As a human being, I do not see the world as it exists objectively. I take different information and interpret it in a way that makes sense to me. But individual differences — values, emotions, personality traits, and especially the past experiences we bring to any situation — affect our interpretations of the world. This means that our interpretations are extremely subjective. That is why, as a Byzantine priest, the idea that the passion for machines could have old, Byzantine roots sprang before me.

The sculptural group of the San Marco horses, visible at the Basilica of San Marco in Venice, originally drew a quadriga in triumph located at the Hippodrome of Constantinople.

Even today, if you go to Istanbul (present-day Constantinople), you can visit the remains of the famous Hippodrome, one of the centers of the city’s social life and one of the spaces used for imperial rejoicing. Chronicles tells that Constantine, even after finishing work on the site, celebrated a race in which he was the first to participate.

Among other things, in the parish church of San Costantino Albanese in Basilicata, he is depicted on horseback.

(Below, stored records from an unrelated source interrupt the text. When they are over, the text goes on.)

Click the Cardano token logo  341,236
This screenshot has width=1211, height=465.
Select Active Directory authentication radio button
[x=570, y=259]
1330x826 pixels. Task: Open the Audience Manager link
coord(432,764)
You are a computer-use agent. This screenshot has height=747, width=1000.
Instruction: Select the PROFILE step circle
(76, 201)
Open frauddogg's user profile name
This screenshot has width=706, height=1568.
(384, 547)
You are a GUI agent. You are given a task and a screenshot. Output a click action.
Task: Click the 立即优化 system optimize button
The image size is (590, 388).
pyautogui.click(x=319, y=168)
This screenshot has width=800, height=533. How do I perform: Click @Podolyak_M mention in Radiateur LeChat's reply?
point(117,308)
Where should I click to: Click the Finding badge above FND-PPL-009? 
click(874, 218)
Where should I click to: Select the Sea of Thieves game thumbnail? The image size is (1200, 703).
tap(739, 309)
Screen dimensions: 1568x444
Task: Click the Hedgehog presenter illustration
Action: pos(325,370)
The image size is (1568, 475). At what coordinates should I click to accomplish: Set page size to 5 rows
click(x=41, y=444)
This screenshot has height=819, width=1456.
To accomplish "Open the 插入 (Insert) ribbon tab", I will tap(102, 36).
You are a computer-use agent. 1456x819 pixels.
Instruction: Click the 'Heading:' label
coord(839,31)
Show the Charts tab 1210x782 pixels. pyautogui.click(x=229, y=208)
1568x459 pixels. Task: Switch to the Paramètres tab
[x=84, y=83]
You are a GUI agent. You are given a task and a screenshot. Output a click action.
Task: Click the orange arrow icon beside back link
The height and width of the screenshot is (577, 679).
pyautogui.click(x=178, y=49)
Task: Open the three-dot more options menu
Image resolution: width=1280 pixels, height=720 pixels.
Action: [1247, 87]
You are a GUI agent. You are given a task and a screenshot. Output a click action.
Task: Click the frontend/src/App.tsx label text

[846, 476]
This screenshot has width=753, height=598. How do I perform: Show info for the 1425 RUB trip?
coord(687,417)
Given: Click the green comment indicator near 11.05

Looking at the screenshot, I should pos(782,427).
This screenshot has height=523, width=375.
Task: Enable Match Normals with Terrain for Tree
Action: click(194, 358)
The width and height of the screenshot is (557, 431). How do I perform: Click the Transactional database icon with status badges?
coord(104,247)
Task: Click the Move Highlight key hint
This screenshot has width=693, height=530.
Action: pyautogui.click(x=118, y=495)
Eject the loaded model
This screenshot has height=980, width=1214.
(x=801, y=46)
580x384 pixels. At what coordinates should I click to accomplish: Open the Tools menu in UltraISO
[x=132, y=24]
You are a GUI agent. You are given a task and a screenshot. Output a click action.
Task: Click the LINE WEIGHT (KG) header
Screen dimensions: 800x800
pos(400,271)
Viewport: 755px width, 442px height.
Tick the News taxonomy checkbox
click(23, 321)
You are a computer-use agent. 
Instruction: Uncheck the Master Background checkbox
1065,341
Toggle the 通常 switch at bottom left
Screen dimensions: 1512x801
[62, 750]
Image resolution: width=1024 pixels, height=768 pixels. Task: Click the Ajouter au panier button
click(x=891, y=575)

But not only was imperial power closely linked to these horses, formidable machines from antiquity. There is a funny episode in the history of the Byzantine church, told with malice by the chroniclers. The very young patriarch of Constantinople Stephen I, Photius’ successor, had hymns and litany added to the solemn liturgy because during one of his celebrations in Santa Sofia he received the news of the impending birth of his beloved mare and wanted to go immediately to check the stables without interrupting the fair.

Therefore, pastors and politicians who love cars or who are passionate about Formula 1 have excellent forerunners, and the recent car museum, just inaugurated in San Demetrio Corone, is part of an ancient and noble tradition. It has nothing to do with it, you say? Elsewhere, Dante also wrote that as a child he wants a nice apple as a gift, but when he grows up, he wants a beautiful horse, as if to say: it is in the nature of things that modern man loves machines , which in the meantime has replaced horses.

It is also said of St. Paul that he fell from his horse. In one of Brueghel’s paintings, it is difficult to identify Saint Paul: he is confused among the many other figures, almost miniatures, that make up the canvas. Some critics interpret: a person who fell from a horse was for those around him a simple common fact, banal; important things happen without the contemporaries being aware of it. No one at that time understood the significance of that event. Mutatis mutandis, a museum of cars, if it seems to be of little importance in the things of the big world, rightly placed in the Calabrian cultural panorama, becomes a drop that enriches the fresh wave that pushes the healthy passion for cars towards the future.

Machines are a metaphor for beauty, strength, style, unstoppable technological development. The flaming exhibitors appear proud of their significance and are wisely presented in the context of the times with hints also to the cinematic films in which they appeared. They are newly restored, they look like they have just come out of the factory, with sparkling chrome. They are made of fabric and in a sense of light.